В Берлине он начинает с давно живущего там Друга. Он не немец, он болгарин, коммерсант с широкими связями в Германии, а главное — думающий,
...Итак, в Берлине его встречал Друг. Заимов знал его живым, веселым, общительным человеком, а на берлинском перроне не узнал его: он был угрюм, нервно напряжен, молчалив. Решив, что Друг, как всякий честный человек, встревожен происходящим в Германии, Заимов не стал ни о чем его спрашивать, и они направились в город.
Внешне Берлин, кажется, нисколько не изменился — Заимов увидел его знакомо грузным, каменно-серым, до блеска прибранным. Но, увы, это касалось только его внешнего вида. Совсем иной, незнакомой ему была толпа, другим было даже звучание улицы, другими были глаза людей. Все население как бы поделилось на две части: у одной — глаза выражали страх и покорность, у другой — пожалуй, у большей части, — в глазах была наглость, жестокость и еще что-то отвратительное, похожее на похотливость.

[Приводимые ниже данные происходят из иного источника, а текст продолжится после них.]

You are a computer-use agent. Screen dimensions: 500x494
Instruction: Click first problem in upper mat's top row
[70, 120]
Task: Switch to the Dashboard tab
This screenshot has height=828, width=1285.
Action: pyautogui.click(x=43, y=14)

Они с Другом шли с вокзала пешком, и, чем ближе подходили к центру, тем все труднее им было разговаривать — навстречу и обгоняя их, по улице маршировали колонны мужчин, одетых в коричневую форму, с красными или черными повязками со свастикой на рукавах. Они шли с оркестром — бухал барабан, визжали флейты. Другие сами орали какие-то воинственные песни. А на тротуарах стояли берлинцы — у всех были умиленные лица. Даже у тех, глаза которых были полны страха и покорности.
Провожая взглядом орущую колонну, Друг сказал:
— Они все ошалели в предвкушении военных трофеев. Но я больше боюсь вот тех, перепуганных, они похожи на шакалов, — всего боятся, а к трупу бросятся первыми.
— А если победят не они? — спросил Заимов.
— Попробуй спросить это у них, станешь смертельным врагом. Только победа, обязательно победа, ничего, кроме победы.
— Неужели Гитлер за такой короткий срок успел приготовить сильную армию?
— Я ездил недавно в Мюнхен, — оглянувшись, ответил Друг. — Военные лагеря, аэродромы, казармы по дороге буквально на каждом шагу. Наци имеют все: и авиацию, и танки, и сколько хочешь солдат. Каждого в возрасте от восемнадцати до пятидесяти лет можешь считать солдатом. — В интонации, с какой говорил Друг, было что-то тревожное, раздраженное, будто он не просто рассказывал, но предупреждал его о чем-то.
Неделю Заимов занимался коммерческими делами. Сразу же возникла выгодная сделка — ему предложили оптовую поставку болгарского винограда для немецких госпиталей. Оптовый торговец фруктами, пожилой флегматичный немец, очень хотел оформить сделку, но требовал внести в условия свое право отказаться от своих обязательств в случае непредвиденных обстоятельств и не желал при этом назвать эти обстоятельства. Было совершенно ясно, что имел в виду его партнер, но Заимов хотел услышать это от самого немца.